🤖 AI Summary
This study addresses the "premature closure" problem in state-of-the-art large language models (LLMs) within clinical settings—where models issue confident responses despite insufficient information, potentially leading to misdiagnosis. The work provides the first systematic definition and quantification of this phenomenon, introducing a novel evaluation dimension that assesses a model’s awareness of its own knowledge limitations. Using medical benchmarks such as MedQA, AfriMed-QA, and HealthBench, the authors evaluate five leading LLMs on both structured and open-ended tasks, employing adversarially crafted queries from physicians and safety-oriented prompt engineering. Results reveal that when the correct answer is absent, models erroneously respond with high confidence at rates ranging from 53% to 82%. While safety-focused prompting partially mitigates the issue, it fails to eliminate premature closure entirely.
📝 Abstract
Premature closure, or committing to a conclusion before sufficient information is available, is a recognized contributor to diagnostic error but remains underexamined in large language models (LLMs).
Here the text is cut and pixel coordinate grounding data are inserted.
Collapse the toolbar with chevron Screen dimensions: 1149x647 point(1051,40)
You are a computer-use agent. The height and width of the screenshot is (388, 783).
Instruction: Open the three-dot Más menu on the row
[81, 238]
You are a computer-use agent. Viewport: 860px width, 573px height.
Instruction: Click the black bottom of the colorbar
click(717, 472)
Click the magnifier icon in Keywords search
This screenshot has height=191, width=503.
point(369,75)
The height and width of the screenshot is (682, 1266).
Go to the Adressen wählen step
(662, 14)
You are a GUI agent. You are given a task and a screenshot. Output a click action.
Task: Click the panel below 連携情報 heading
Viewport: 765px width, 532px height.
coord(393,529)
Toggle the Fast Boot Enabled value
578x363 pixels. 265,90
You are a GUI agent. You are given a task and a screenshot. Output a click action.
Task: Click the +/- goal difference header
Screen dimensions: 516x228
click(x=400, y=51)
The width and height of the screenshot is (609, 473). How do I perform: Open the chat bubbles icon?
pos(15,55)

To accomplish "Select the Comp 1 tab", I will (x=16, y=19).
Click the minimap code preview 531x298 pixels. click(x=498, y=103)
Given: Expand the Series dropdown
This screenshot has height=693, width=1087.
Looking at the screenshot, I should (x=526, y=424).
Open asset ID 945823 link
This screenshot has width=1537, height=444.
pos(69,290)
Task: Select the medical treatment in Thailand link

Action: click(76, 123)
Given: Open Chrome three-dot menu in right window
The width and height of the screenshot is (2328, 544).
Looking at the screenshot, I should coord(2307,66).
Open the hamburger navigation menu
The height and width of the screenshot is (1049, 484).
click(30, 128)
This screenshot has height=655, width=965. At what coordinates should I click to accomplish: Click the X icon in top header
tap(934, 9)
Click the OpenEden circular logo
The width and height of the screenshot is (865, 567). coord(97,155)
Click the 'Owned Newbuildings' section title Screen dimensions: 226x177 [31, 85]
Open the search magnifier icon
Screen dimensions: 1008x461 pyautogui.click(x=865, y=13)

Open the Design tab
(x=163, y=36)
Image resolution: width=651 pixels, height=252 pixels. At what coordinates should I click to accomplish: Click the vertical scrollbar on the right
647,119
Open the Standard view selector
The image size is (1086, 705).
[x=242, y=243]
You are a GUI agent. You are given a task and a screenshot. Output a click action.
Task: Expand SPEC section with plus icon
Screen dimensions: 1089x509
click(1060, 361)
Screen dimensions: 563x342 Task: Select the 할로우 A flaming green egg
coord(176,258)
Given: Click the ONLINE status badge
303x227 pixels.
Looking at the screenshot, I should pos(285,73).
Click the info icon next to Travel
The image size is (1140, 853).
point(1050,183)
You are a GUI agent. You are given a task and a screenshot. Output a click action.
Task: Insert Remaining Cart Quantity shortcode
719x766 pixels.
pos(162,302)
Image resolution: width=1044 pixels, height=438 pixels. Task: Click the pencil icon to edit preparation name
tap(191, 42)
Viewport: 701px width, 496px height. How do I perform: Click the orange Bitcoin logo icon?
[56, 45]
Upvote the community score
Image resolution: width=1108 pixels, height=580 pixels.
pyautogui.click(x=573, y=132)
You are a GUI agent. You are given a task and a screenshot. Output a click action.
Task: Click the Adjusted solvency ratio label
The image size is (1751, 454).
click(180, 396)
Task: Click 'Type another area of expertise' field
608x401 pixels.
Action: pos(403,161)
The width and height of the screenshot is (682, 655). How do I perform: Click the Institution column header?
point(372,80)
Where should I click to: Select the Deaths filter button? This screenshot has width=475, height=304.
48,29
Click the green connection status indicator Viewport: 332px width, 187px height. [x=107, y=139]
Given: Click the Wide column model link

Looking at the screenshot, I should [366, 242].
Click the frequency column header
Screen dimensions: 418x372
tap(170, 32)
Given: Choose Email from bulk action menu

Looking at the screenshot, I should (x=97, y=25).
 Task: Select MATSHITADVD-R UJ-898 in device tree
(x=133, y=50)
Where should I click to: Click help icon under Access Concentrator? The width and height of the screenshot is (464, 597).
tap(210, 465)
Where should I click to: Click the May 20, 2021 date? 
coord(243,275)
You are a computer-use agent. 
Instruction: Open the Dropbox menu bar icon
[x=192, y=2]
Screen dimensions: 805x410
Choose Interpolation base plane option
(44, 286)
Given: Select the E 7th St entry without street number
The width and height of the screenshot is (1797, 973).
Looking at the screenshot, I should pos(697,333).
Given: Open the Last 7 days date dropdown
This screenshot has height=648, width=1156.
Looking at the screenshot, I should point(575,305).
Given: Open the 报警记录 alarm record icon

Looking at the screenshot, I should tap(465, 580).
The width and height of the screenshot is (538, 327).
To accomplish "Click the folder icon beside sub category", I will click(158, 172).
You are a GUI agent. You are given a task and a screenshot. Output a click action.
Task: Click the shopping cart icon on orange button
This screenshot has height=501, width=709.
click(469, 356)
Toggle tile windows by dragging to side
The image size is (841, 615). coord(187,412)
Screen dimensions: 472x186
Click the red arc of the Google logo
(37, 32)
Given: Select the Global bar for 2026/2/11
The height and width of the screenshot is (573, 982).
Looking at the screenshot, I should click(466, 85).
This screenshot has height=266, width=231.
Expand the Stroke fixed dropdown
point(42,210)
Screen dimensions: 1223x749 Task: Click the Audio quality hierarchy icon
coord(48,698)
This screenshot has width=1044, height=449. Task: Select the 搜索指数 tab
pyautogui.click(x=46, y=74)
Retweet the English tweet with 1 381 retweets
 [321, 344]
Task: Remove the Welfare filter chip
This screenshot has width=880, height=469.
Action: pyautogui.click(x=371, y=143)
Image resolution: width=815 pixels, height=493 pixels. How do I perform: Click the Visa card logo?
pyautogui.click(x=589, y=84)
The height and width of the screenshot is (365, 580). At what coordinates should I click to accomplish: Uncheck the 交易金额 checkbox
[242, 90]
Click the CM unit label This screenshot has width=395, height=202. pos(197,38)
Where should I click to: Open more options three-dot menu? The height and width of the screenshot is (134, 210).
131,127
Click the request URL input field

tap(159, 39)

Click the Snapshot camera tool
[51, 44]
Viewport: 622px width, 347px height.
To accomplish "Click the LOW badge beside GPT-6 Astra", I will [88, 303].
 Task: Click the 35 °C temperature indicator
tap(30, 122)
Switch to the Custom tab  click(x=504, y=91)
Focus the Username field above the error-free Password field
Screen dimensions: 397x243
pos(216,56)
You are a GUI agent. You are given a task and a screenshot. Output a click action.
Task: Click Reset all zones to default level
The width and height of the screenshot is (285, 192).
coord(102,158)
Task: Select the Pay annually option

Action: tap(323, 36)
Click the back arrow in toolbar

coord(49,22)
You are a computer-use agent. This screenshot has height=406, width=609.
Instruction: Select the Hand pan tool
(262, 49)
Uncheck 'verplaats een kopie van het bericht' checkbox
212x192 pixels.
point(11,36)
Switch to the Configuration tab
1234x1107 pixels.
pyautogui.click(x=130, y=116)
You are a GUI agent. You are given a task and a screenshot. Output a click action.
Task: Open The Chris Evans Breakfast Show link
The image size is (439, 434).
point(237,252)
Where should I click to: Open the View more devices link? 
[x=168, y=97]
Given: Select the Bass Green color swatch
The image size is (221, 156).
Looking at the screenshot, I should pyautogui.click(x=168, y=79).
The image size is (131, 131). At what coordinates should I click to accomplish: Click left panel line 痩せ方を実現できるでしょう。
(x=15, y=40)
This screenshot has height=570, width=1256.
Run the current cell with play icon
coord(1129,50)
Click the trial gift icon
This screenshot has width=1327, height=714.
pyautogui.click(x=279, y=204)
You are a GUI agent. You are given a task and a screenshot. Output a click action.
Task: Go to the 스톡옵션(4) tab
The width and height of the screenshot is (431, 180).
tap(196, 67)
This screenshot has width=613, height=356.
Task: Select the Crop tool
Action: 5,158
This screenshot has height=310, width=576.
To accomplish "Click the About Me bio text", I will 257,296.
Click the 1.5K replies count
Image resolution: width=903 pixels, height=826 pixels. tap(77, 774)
We define LLM premature closure as inappropriate commitment under uncertainty: providing an answer, recommendation, or clinical guidance when the safer response would be clarification, abstention, escalation, or refusal. We evaluated five frontier LLMs across structured and open-ended medical tasks. In MedQA (n = 500) and AfriMed-QA (n = 490) questions where the correct choice had been removed, models still selected an answer at high rates, with baseline false-action rates of 55-81% and 53-82%, respectively. In open-ended evaluation, models gave inappropriate answers on an average of 30% of 861 HealthBench questions and 78% of 191 physician-authored adversarial queries. Safety-oriented prompting reduced premature closure across models, but residual failure persisted, highlighting the need to evaluate whether medical LLMs know when not to answer.